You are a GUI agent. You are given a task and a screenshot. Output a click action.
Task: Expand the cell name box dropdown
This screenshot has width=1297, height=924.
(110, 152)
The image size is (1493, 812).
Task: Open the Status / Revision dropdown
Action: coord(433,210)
◇ ◇ ◇ ◇ ◇
* _Exercise aim_:
What is needed is an exact repetition of all the entries above.

* _Problem solution_:
You are a GUI agent. You are given a task and a screenshot. Output a click action.
Task: Expand the cell name box dropdown
This screenshot has width=1297, height=924.
(110, 152)
The image size is (1493, 812).
Task: Open the Status / Revision dropdown
Action: coord(433,210)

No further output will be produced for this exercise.